The possible reason for that could be the relationship between Lag1, Lag2, and Direction which may not be strong. As we can evidence this by observing the higher p-value of 0.142683 and 0.021971 respectively.
library(ISLR2)
data("Boston")
# Estimating the population mean of medv:
mu_hat <- mean(Boston$medv)
mu_hat
## [1] 22.53281
So on average, the median value of owner-occupied homes is approximately $22,533.
n <- nrow(Boston)
se_mu <- sd(Boston$medv) / sqrt(n)
se_mu
## [1] 0.4088611
The mean home value of $22,532.81 would typically vary by about $409 (in $1000s) from sample to sample due to random sampling variation.
library(boot)
boot.fn <- function(data, index) {
return(mean(data[index]))
}
# Performing bootstrap with 1000 resamples:
set.seed(123)
boot_mean <- boot(Boston$medv, boot.fn, R = 1000)
boot_mean
##
## ORDINARY NONPARAMETRIC BOOTSTRAP
##
##
## Call:
## boot(data = Boston$medv, statistic = boot.fn, R = 1000)
##
##
## Bootstrap Statistics :
## original bias std. error
## t1* 22.53281 -0.01607372 0.4045557
The standard error from bootstrap vs the one from #b are quite similar as reported as 0.4088611 vs 0.4045557 respectively.
# Approximating 95% CI:
boot_ci <- c(mean(Boston$medv) - 2 * sd(boot_mean$t),
mean(Boston$medv) + 2 * sd(boot_mean$t))
boot_ci
## [1] 21.72369 23.34192
t.test(Boston$medv)
##
## One Sample t-test
##
## data: Boston$medv
## t = 55.111, df = 505, p-value < 2.2e-16
## alternative hypothesis: true mean is not equal to 0
## 95 percent confidence interval:
## 21.72953 23.33608
## sample estimates:
## mean of x
## 22.53281
From the above bootstrap and t test, we can observe both of them yielded very similar confidence interval.
mu_med <- median(Boston$medv)
mu_med
## [1] 21.2
This is the point estimate for the median value of homes (in $1000s) in the Boston dataset. It tells us that half the homes are worth less than $21,200, and half are worth more.

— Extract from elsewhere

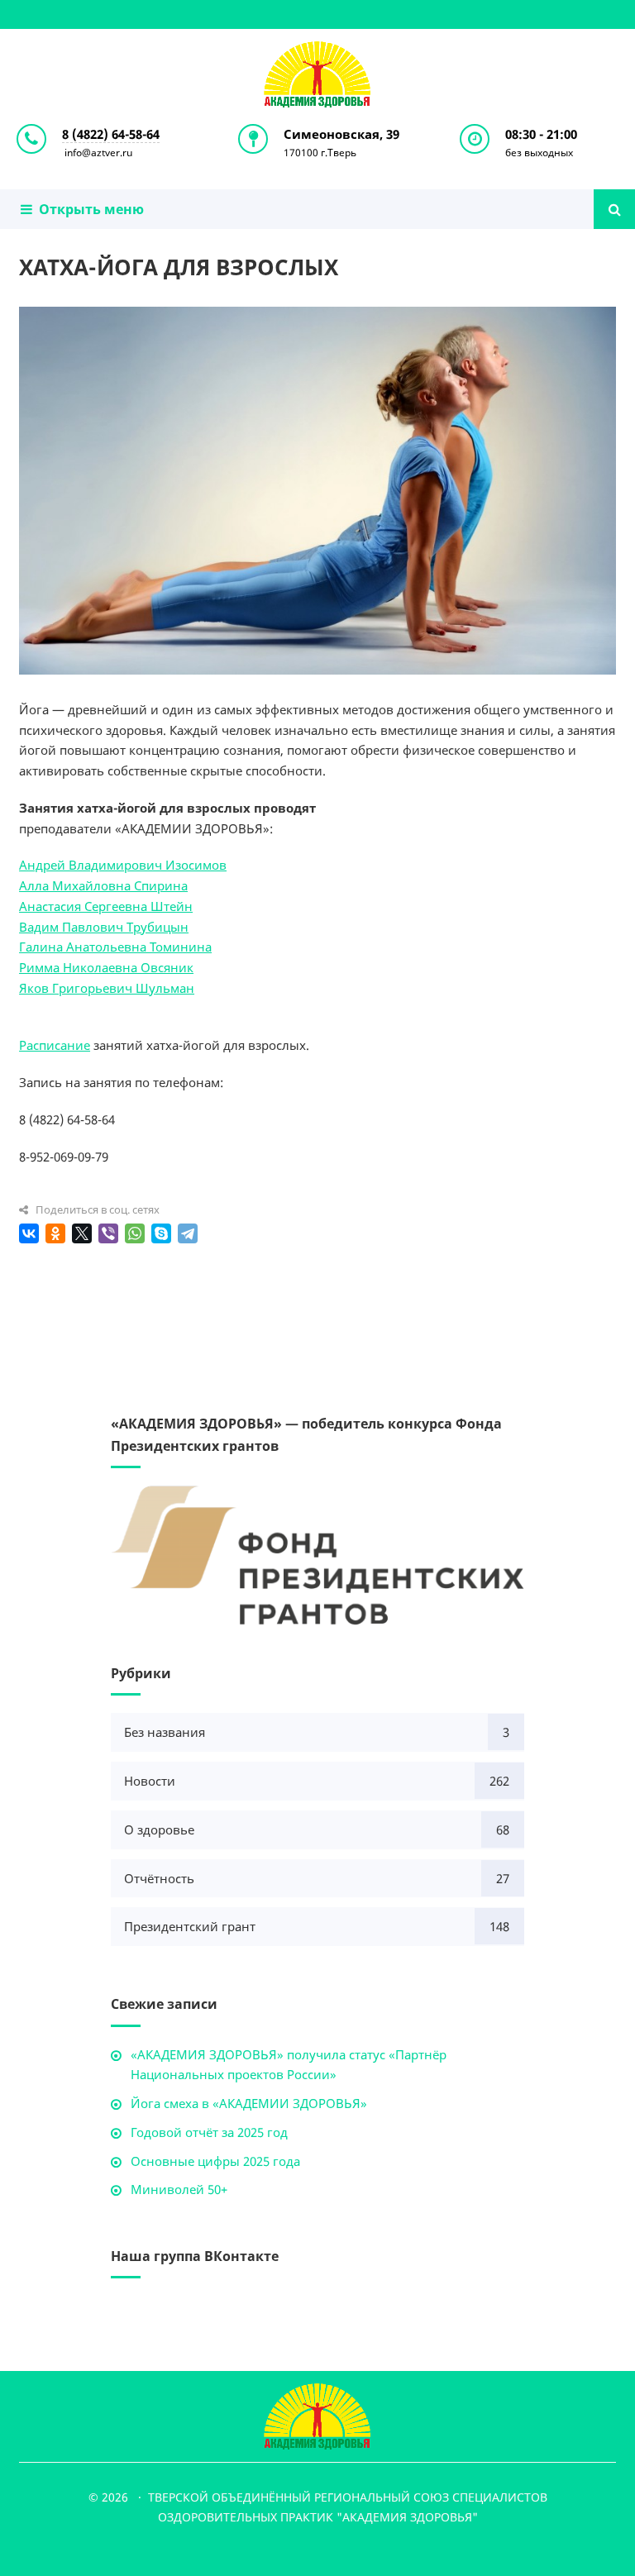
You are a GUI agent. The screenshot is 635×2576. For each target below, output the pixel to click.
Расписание (54, 1045)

# Bootstrap function for median:
boot.median.fn <- function(data, index) {
return(median(data[index]))
}
set.seed(123)
boot_median <- boot(Boston$medv, boot.median.fn, R = 1000)
boot_median
##
## ORDINARY NONPARAMETRIC BOOTSTRAP
##
##
## Call:
## boot(data = Boston$medv, statistic = boot.median.fn, R = 1000)
##
##
## Bootstrap Statistics :
## original bias std. error
## t1* 21.2 -0.0203 0.3676453
The standard error obtained for Median of medv is 0.3676453 which is sort of low value. This suggest that the median value from the sample is stable and likely to perform well across different sample - not too sensitive to sample variation.
mu_0.1 <- quantile(Boston$medv, 0.1)
mu_0.1
## 10%
## 12.75
From above, we obtained that 10% of Boston census tracts have a median house value below $12,750.
boot.p10.fn <- function(data, index) {
return(quantile(data[index], 0.1))
}
set.seed(123)
boot_p10 <- boot(Boston$medv, boot.p10.fn, R = 1000)
boot_p10
##
## ORDINARY NONPARAMETRIC BOOTSTRAP
##
##
## Call:
## boot(data = Boston$medv, statistic = boot.p10.fn, R = 1000)
##
##
## Bootstrap Statistics :
## original bias std. error
## t1* 12.75 -0.012 0.527868
From above we understand how much the 10th percentile would vary from sample to sample. So if we collected another sample of the same size, the 10th percentile might fluctuate by about $528 (in $1000s) due to random sampling variation.